L’Orchestre symphonique de Montréal a fait paraître plus tôt cet automne un album de la Symphonie Fantastique de Berlioz, enregistré en partie devant public. C’est un excellent album d’une œuvre bien rodée pour avoir été jouée maintes fois en tournée. Nous sommes très contents d’avoir enfin une version avec le cornet solo, trop souvent omis, dans le deuxième mouvement, Un bal. Représentant l’artiste qui erre, donc sans devoir être soliste de premier plan, on le perd trop souvent.
Là où cet enregistrement se distingue particulièrement, c’est dans les multiples effets demandés par Berlioz, notamment dans Scène aux champs. La distance entre le hautbois et le cor anglais est juste à point, tout comme l’orage à la toute fin.

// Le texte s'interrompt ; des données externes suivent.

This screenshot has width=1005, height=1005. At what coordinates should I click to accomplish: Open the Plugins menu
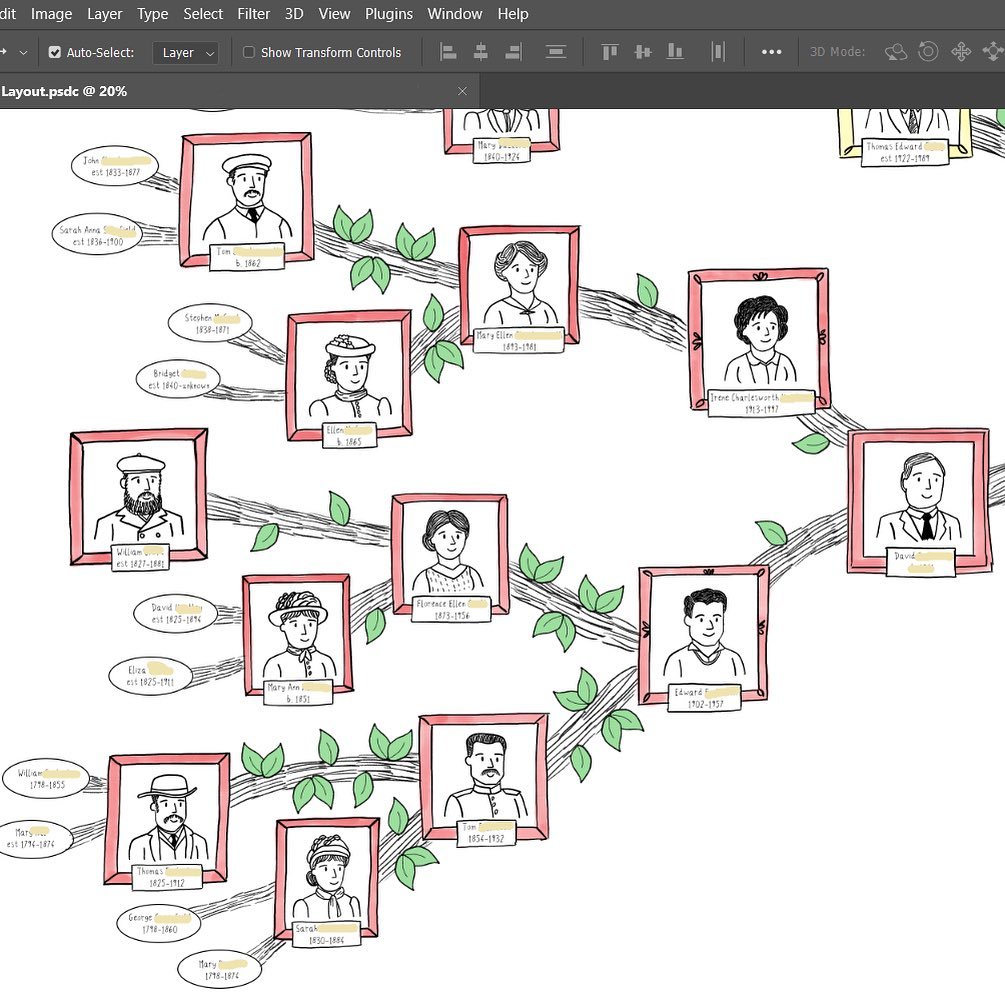coord(389,14)
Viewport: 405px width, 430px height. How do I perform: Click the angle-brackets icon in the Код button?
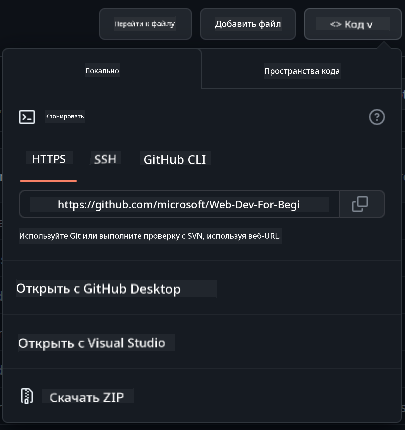click(x=336, y=24)
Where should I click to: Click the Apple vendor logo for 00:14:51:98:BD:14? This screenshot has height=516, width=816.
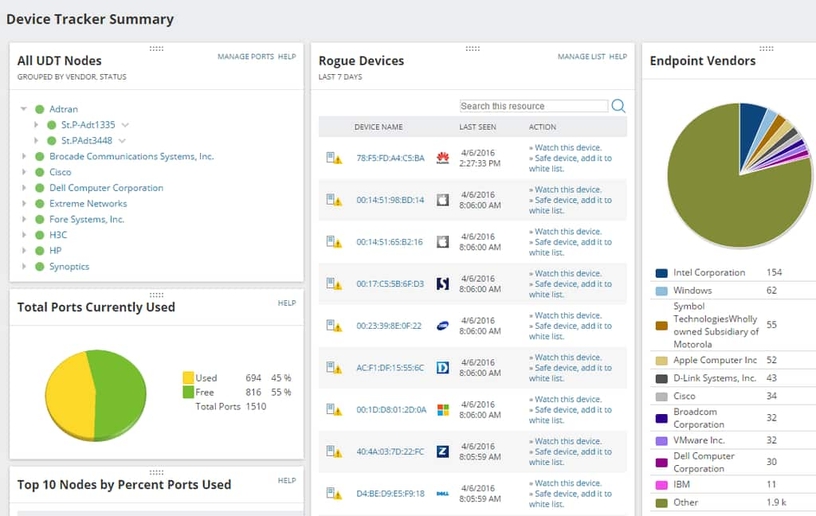(443, 200)
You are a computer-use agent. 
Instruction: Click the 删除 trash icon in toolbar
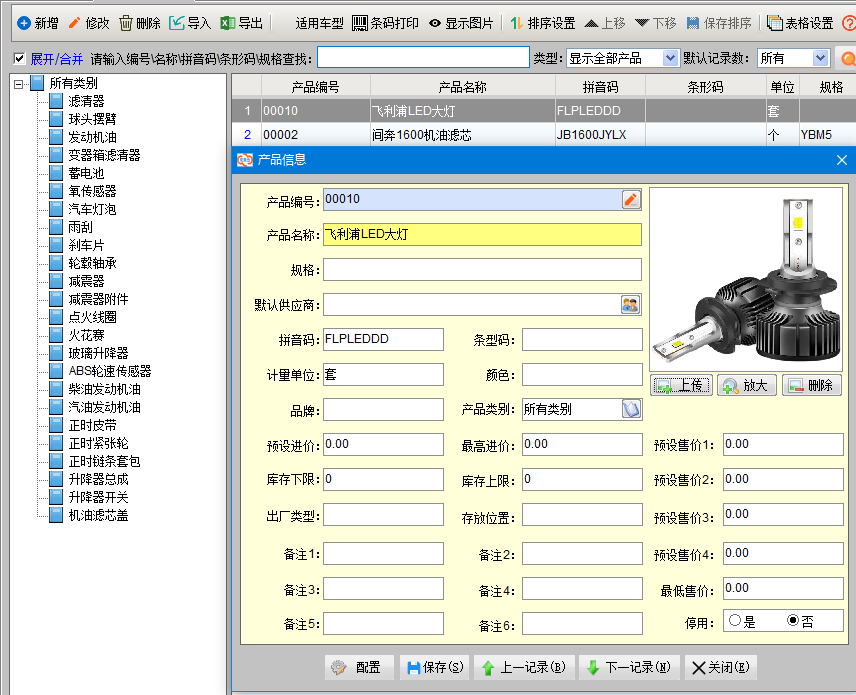126,23
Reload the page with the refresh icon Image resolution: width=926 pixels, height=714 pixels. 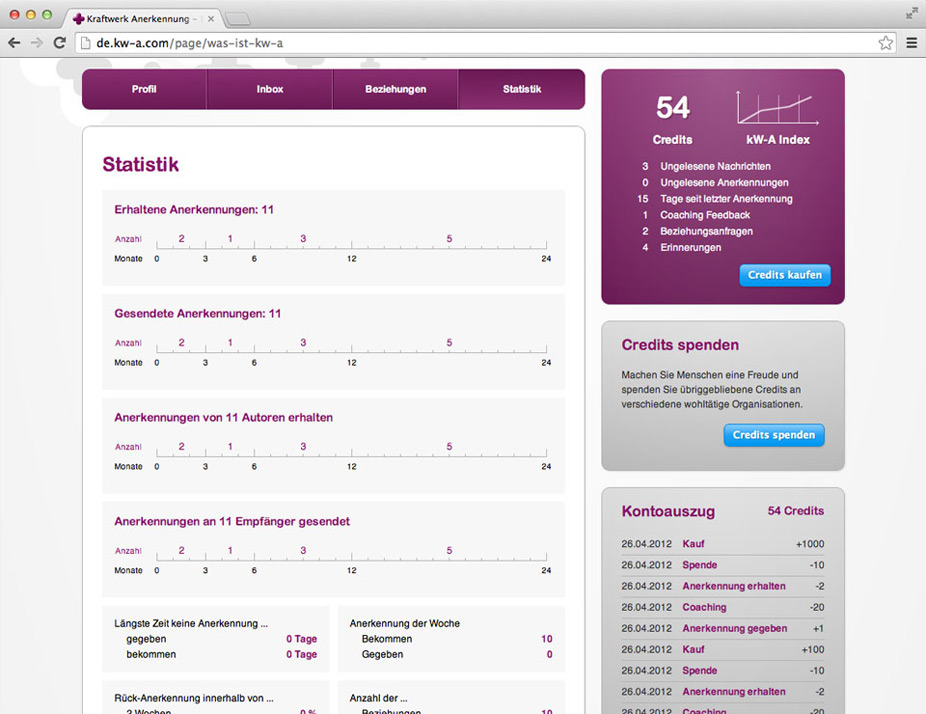pyautogui.click(x=60, y=43)
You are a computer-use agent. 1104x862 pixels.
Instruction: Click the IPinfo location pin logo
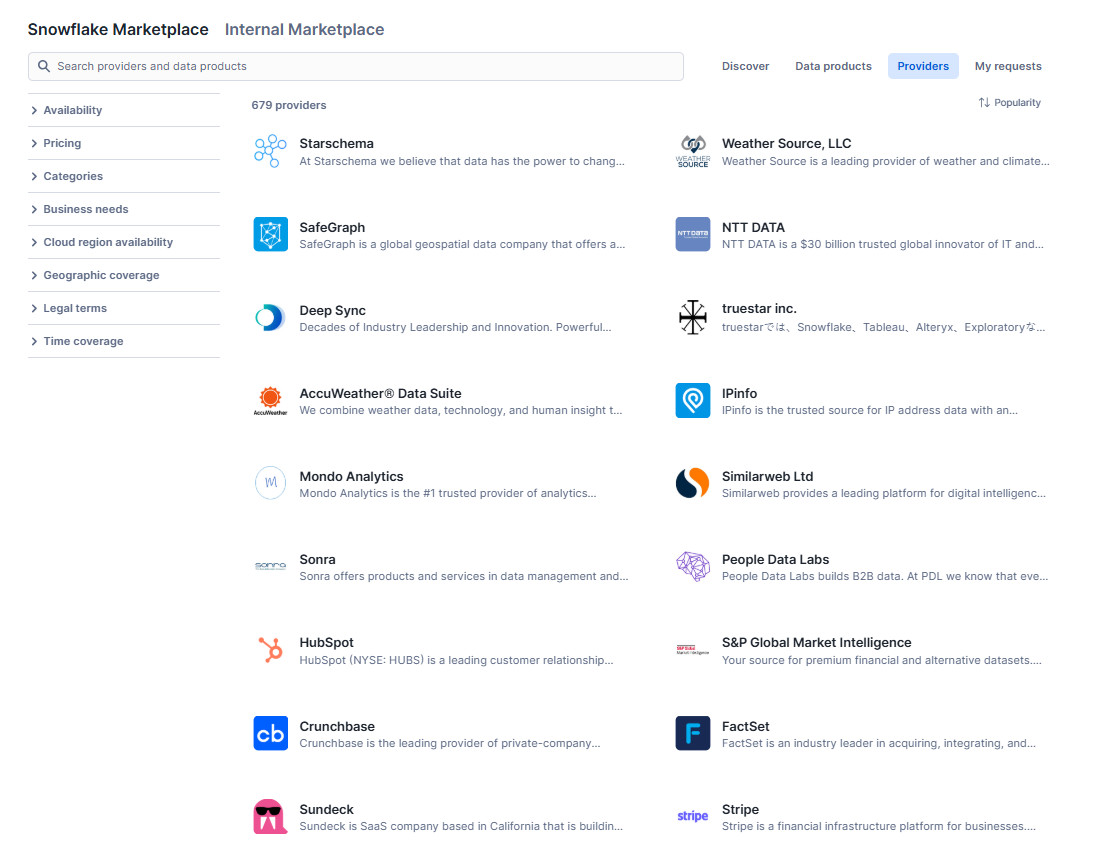pos(692,400)
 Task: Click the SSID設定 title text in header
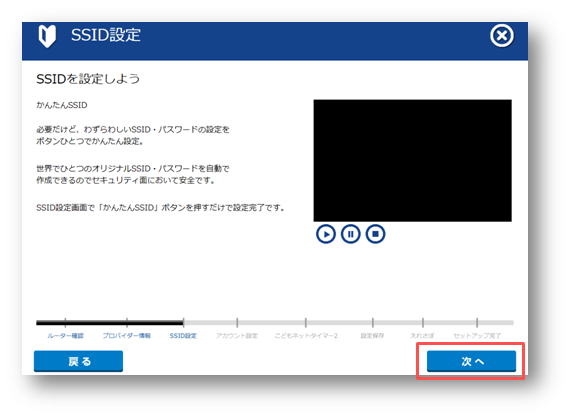point(106,35)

Bien qu’on se questionne sur la reprise du quatrième mouvement (elle n’est ni dans la partition, ni dans les us et coutumes; c’est la Marche au supplice, on avance, donc.) celui-ci est très bien réussi avec des sons bouchés chez les cors qui alimente l’anxiété.
Bien sûr, les cloches acquises par l’OSM font toute la différence dans le Songe d’une nuit du Sabbat, qui sonne le glas (Le vrai Dies Irae grégorien) avant d’entraîner tout l’orchestre dans une ronde endiablée.